Description of the task> Quote from the book review below the stretch that opens with the words "The book jumps" and closes with "ever be caught?".

Supplied passage>
--- START ---


    The book jumps between the present day, the recent past, and the late 1970s and early 1980s, and the way these scraps and fragments are edited together is nothing short of brilliant. McNamara initiates a series of conversations with various sources across the state of California and beyond, each time unpeeling a deeper mystery. Her exhaustive gaze upon the zigzag movements of the killer is occasionally dizzying. We begin to understand Michelle’s obsession, and her self-analysis that, as the killer gazes unto his victims, so does she gaze unto the killer and his crimes. McNamara closes each chapter with a question mark. Who is this man that hurt so many people? How has he remained ever-so-slightly beyond the reach of justice for so long? Will he ever be caught?

    Part of what is both the most interesting and the most frustrating things about the book, as I’m sure Michelle herself was acutely aware, is the fact that the mystery has remained unsolved for decades, even as there are an abundance of eye witness accounts, a great deal of evidence, the actual DNA of the killer, and dozens if not hundreds of people working on the case over years. The dead ends, terrifying details, and unanswered questions the case presents would drive nearly anyone to despair. In light of that, the monumental effort and emotional energy that McNamara and countless others have put into finding the killer is nothing short of awe-inspiring. As McNamara herself states at one point in an e-mail to her editor, “Inside everyone lurks a Sherlock Holmes.” Appearing here as an unsolved puzzle, the tale of the Golden State Killer does indeed appeal to the detective in us all. Correctly, McNamara predicted that the unsolved nature of the case was one of the most absorbing things about it.

--- END ---

Provided information>
--- START ---

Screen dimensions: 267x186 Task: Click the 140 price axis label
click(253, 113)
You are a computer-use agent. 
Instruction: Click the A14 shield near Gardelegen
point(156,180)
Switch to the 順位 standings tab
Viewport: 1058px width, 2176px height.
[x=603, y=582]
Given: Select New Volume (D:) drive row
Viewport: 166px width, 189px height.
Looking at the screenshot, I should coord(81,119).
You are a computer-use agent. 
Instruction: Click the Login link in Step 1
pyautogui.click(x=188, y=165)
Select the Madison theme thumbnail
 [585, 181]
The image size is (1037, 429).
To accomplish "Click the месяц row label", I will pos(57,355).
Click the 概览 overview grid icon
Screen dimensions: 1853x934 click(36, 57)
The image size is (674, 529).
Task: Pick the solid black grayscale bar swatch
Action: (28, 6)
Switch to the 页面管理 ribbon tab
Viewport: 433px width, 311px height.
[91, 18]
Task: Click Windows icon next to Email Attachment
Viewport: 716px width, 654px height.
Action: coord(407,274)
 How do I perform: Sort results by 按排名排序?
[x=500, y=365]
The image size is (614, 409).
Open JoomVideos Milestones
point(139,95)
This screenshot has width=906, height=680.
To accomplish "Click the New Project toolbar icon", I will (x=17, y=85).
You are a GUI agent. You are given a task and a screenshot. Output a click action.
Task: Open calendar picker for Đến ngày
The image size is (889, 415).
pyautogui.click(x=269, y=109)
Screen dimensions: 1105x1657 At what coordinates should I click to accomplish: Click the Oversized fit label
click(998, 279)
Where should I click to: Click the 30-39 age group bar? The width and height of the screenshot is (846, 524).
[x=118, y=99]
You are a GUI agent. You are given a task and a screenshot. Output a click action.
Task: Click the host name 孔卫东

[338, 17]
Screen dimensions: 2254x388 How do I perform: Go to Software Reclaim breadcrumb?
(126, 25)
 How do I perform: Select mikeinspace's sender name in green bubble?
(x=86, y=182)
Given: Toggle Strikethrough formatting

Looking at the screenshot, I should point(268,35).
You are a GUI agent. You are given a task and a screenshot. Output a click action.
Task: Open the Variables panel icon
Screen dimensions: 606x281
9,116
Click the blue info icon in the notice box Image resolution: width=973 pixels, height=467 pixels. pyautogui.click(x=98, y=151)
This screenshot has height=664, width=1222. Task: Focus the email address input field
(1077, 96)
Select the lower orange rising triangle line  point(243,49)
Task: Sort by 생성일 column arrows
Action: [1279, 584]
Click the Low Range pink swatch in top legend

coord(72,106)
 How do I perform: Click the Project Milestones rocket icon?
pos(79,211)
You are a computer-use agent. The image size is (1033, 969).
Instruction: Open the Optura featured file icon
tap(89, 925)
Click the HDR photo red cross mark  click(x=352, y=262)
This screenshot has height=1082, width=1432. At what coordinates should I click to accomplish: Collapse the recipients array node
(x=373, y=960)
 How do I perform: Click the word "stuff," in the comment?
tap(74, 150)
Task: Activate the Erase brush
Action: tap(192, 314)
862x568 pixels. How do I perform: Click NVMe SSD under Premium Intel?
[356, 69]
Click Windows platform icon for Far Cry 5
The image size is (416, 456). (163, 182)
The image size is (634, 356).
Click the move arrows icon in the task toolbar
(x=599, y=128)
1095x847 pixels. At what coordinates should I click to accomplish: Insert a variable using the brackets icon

--- END ---

Worked solution>
The book jumps between the present day, the recent past, and the late 1970s and early 1980s, and the way these scraps and fragments are edited together is nothing short of brilliant. McNamara initiates a series of conversations with various sources across the state of California and beyond, each time unpeeling a deeper mystery. Her exhaustive gaze upon the zigzag movements of the killer is occasionally dizzying. We begin to understand Michelle’s obsession, and her self-analysis that, as the killer gazes unto his victims, so does she gaze unto the killer and his crimes. McNamara closes each chapter with a question mark. Who is this man that hurt so many people? How has he remained ever-so-slightly beyond the reach of justice for so long? Will he ever be caught?